A first conductive film 5008 and a second conductive film 5009 for forming a gate electrode are formed on the gate insulating film 5007. In this embodiment, the first conductive film 5008 having a thickness of from 50 to 100 [nm] is formed from Ta, and the second conductive film 5009 having a thickness of from 100 to 300 [nm] is formed from W.

The Ta film is formed by a sputtering method, and the target of Ta is sputtered by Ar. In this case, when suitable amounts of Xe and Kr are added to Ar, internal stress of the Ta film is released, and pealing off of this film can be prevented. Resistivity of the Ta film of phase is about 20 [μΩcm], and this Ta film can be used for the gate electrode. However, resistivity of the Ta film of β phase is about 180 [μΩcm], and is not suitable for the gate electrode. When tantalum nitride having a crystal structure close to that of the α phase of Ta and having a thickness of about 10 to 50 [nm] is formed in advance as the base for the Ta film to form the Ta film of the α phase, the Ta film of α phase can be easily obtained.
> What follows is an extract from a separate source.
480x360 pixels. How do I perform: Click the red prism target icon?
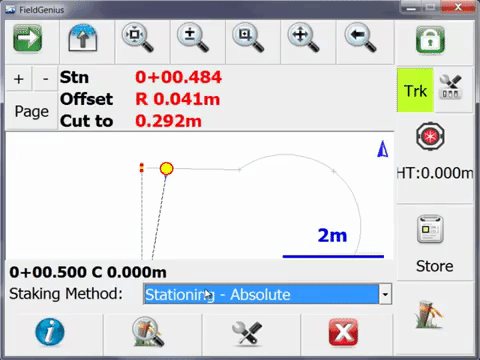[x=430, y=136]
The W film is formed by the sputtering method with W as a target. Further, the W film can be also formed by a thermal CVD method using tungsten hexafluoride (WF6). In any case, it is necessary to reduce resistance to use this film as the gate electrode. It is desirable to set resistivity of the W film to be equal to or smaller than 20 [μΩcm]. When crystal grains of the W film are increased in size, resistivity of the W film can be reduced. However, when there are many impurity elements such as oxygen, etc. within the W film, crystallization is prevented and resistivity is increased. Accordingly, in the case of the sputtering method, a W-target of 99.99[%] or 99.9999[%] in purity is used, and the W film is formed by taking a sufficient care of not mixing impurities from a gaseous phase into the W film time when the film is to be formed. Thus, a resistivity of from 9 to 20 [μΩcm] can be realized.

In this embodiment, the first conductive film 5008 is formed from Ta, and the second conductive film 5009 is formed from W. However, the present invention is not limited to this case. Each of these conductive films may also be formed from an element selected from Ta, W, Ti, Mo, Al and Cu, or an alloy material or a compound material having these elements as principal components. Further, a semiconductor film represented by a poly crystal silicon film doped with an impurity element such as phosphorus may also be used. Examples of combinations other than those shown in this embodiment include: a combination in which the first conductive film 5008 is formed from tantalum nitride (TaN), and the second conductive film 5009 is formed from W; a combination in which the first conductive film 5008 is formed from tantalum nitride (TaN), and the second conductive film 5009 is formed from Al; and a combination in which the first conductive film 5008 is formed from tantalum nitride (TaN), and the second conductive film 5009 is formed from Cu.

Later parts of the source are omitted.